### Passage provided
↓
The frightening thing is I've heard and read politicians show-casing the fact that the healthcare industry is experiencing record growth in employment and in some areas is the largest employer. I even heard one clueless liberal on NPR saying healthcare was the new manufacturing and people should retrain to seek jobs there. Healthcare manufactures nothing and adds nothing to the economic bottom line, it is only a drag on the overall economy (though a somewhat necessary one). No one seems aware (or at least willing to admit) that there is a hard upper limit to the share of the economy that health care can absorb before it all comes off the rails
Sometimes, in my more cantankerous moments, I think it should be turned into a regulated monopoly like water and electricity. The 'all the traffic will bear' mentality for something everyone will need eventually bothers me.
I can see where the NPR guy was coming from. Is it "manufacturing" per se? No. But is it the industry that has replaced manufacturing for high paying, large growth jobs? Yes. So in that sense he is correct.
The problem is that we could do much more with much less. The drivers for cost are not the standard issue free market supply & demand. Their fees have nothing to do with their costs or the supply. Their costs are based upon a bloated inefficient system that is unsustainable in the long run, yet no one wants to see that.
In a normal manufacturing business the company makes a widget for $X, and may add a very small percentage for profit, so let's say $X+5%. If someone wants to come along and negotiate a large scale purchase the manufacturer can reduce the cost to $X. If someone wants a really large purchase the manufacturer can go to his accountant, do some math, and maybe come up with $X - 3% and still make a small profit, but that is as far as he can go.
The same basic principle can apply to large segments of the service industry. In landscaping the normal charge might be $X / hour to mow and landscape a yard. However, if a large building complex comes along the landscaper may be able to reduce the cost to $X - 10% due to the fact that he is staying in the area longer and reducing other costs, but the landscaper STILL is aware of his fixed and variable expenses to the point that he should know where he will begin to lose money.
↑
### Data excerpt
↓
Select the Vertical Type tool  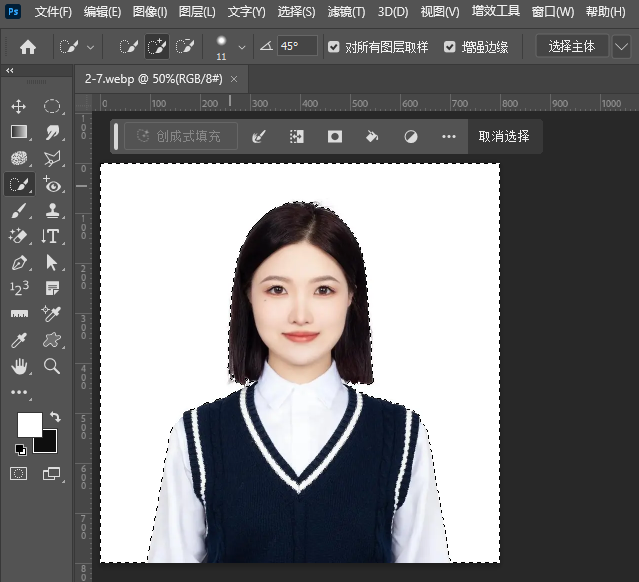[52, 237]
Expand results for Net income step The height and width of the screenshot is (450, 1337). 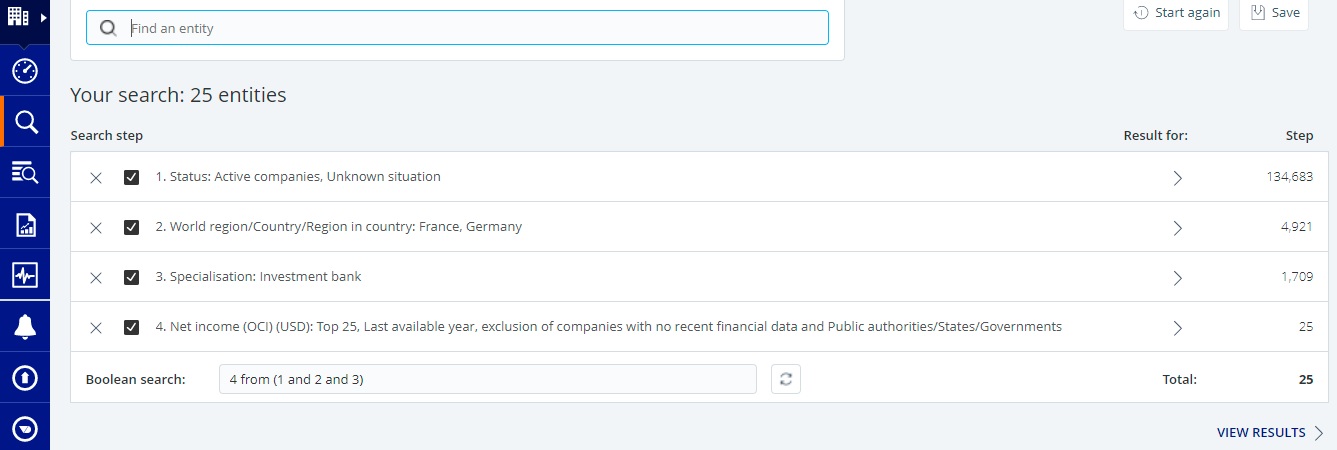point(1177,328)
↑
### Study questions
1) Rewrite the passage on healthcare costs from "I can see where" up to and including "to see that.", swapping "bloated" for "wasteful".
2) Write the next part of the passage on healthcare costs, picking up after its last sentence.

### Answers below
1)
I can see where the NPR guy was coming from. Is it "manufacturing" per se? No. But is it the industry that has replaced manufacturing for high paying, large growth jobs? Yes. So in that sense he is correct.
The problem is that we could do much more with much less. The drivers for cost are not the standard issue free market supply & demand. Their fees have nothing to do with their costs or the supply. Their costs are based upon a wasteful inefficient system that is unsustainable in the long run, yet no one wants to see that.

2)
The health care industry has no real idea of the $X to charge for any procedure or service. Only in those areas like laser eye surgery or lab tests which have become more free market does supply and demand begin to exert strength, and thus de facto price controls without government interference or regulation. Laser eye surgery has their costs down to a science as most of it isn't covered by insurance, thus patients shop around.
Someday the bubble will burst on the health care industry. They will no longer require damned degrees for a variety of tasks, but go to certificates that are cheaper and shorter to attain. This will then drop the cost of services and labor prices will fall as well.
The same thing will go when we finally start allowing the import of prosthetic devices. When foreign competition will do to Warsaw Indiana what the foreign automotive industry did to Detroit when gas prices rose in the 70's. Only with outside pressure did true innovation begin and a free market system begin to take place.
Until we get real reform the health care industry has in a sense replaced the manufacturing industry of the 50's as the field to get into for good pay and good benefits. The problem is I want that to end, and right quick.